悬挂芯光子微单元-灵活高效的光纤内嵌实验室

doi:10.3969/j.issn.0255-8297.2017.04.003

应用科学学报 ›› 2017, Vol. 35 ›› Issue (4): 460-468.doi: 10.3969/j.issn.0255-8297.2017.04.003

悬挂芯光子微单元-灵活高效的光纤内嵌实验室

汪超¹, 靳伟^2,3, 何海律^2,3, 杨帆^2,3, 齐云^2,3

1. 武汉大学电气工程学院, 武汉 430072;
2. 香港理工大学深圳研究院电机工程学系, 广东深圳 518057;
3. 香港理工大学电机工程学系, 香港 999077

收稿日期:2017-05-10 出版日期:2017-07-30 发布日期:2017-07-30
通信作者: 靳伟,教授,博导,研究方向:微结构光纤传感技术等,E-mail:eewjin@whu.edu.cn E-mail:eewjin@whu.edu.cn
基金资助:
国家自然科学基金（No.61405125，No.61290313，No.61535004）；中国博士后基金（No.2015M572351，No.2016T90796）；中央高校基本科研业务费资助

Suspended-Core Photonic Microcells-Flexible and Highly Efficient Lab-in-Fiber Platforms

WANG Chao¹, JIN Wei^2,3, HO Hoi-lut^2,3, YANG Fan^2,3, QI Yun^2,3

1. School of Electrical Engineering, Wuhan University, Wuhan 430072, China;
2. Department of Electrical Engineering, The Hong Kong Polytechnic University Shenzhen Research Institute, Shenzhen 518057, Guangdong Province, China;
3. Department of Electrical Engineering, The Hong Kong Polytechnic University, Hong Kong 999077, China

Received:2017-05-10 Online:2017-07-30 Published:2017-07-30

摘要/Abstract

摘要：

介绍一类在商用光子晶体光纤基础上制备的悬挂芯光子微单元.该微单元能通过较简单的选择性膨胀技术实现具有大倏逝场、高双折射、多芯等功能的多种悬挂芯结构，并能与单模光纤连接形成低损耗光纤在线单元.微单元内部基于倏逝场的光与物质相互作用区域与外部环境隔离，整体易于操作，是适用于光纤实验室研究的灵活平台.分析了几种典型悬挂芯光子微单元的消逝场、损耗、双折射等特性；利用微单元的一些特性开展应用研究，包括基于折射率探测原理的微单元气体压力和液体温度传感器、基于微单元纤芯微悬臂梁的加速度传感器、微单元光栅器件等.这些研究为推进光纤实验室技术的发展和应用提供了新思路.

关键词: 光纤传感器, 光纤实验室, 光子微单元, 悬挂芯光纤, 光纤器件

Abstract:

We report a novel type of optical fiber in-line structures named suspendedcore photonic microcells.

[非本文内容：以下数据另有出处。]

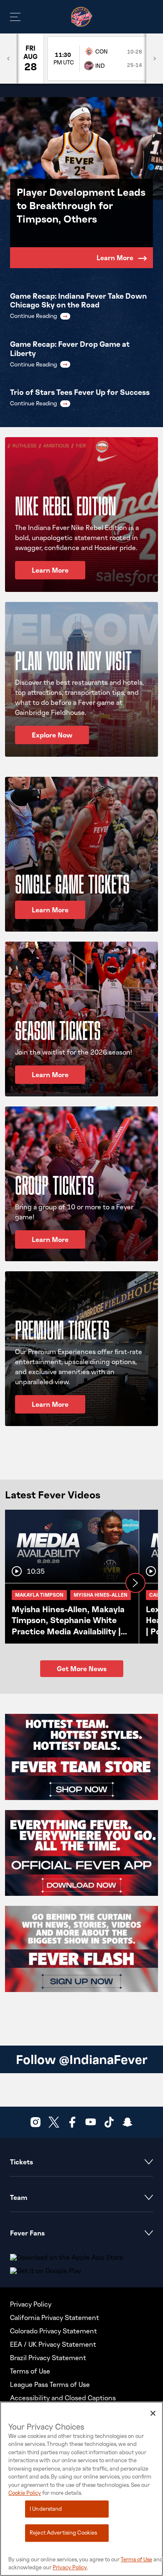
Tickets (21, 2162)
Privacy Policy (30, 2304)
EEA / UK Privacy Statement (53, 2344)
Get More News (82, 1668)
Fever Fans (27, 2233)
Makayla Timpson (39, 1595)
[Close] (153, 2413)
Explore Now (52, 735)
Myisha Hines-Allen (100, 1595)
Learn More (115, 258)
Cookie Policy (24, 2492)
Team (18, 2197)
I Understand (46, 2508)
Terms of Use (30, 2371)
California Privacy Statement (54, 2317)
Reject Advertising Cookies (63, 2533)
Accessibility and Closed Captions (63, 2398)
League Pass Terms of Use (50, 2384)
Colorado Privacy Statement (53, 2331)
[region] (81, 2489)
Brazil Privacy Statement (48, 2357)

These microcells are fabricated by inflating selected air-columns in a commercial photonic crystal fiber, and can be made to have different suspendedcore structures. The microcells exhibit a range of novel optical properties such as large evanescent-field in air, high birefringence, and multiple waveguiding cores. The suspended core and the surrounding evanescent-field are isolated from external environment, and can act as robust platforms for light-matter interaction inside the microcells. The microcells can be connected to standard fiber systems with low loss. They are efficient platforms for lab-in-fiber researches. Properties of the microcells are discussed and examples of potential applications presented. The research reported here offers a new way for the development and application of lab-in-fiber technologies.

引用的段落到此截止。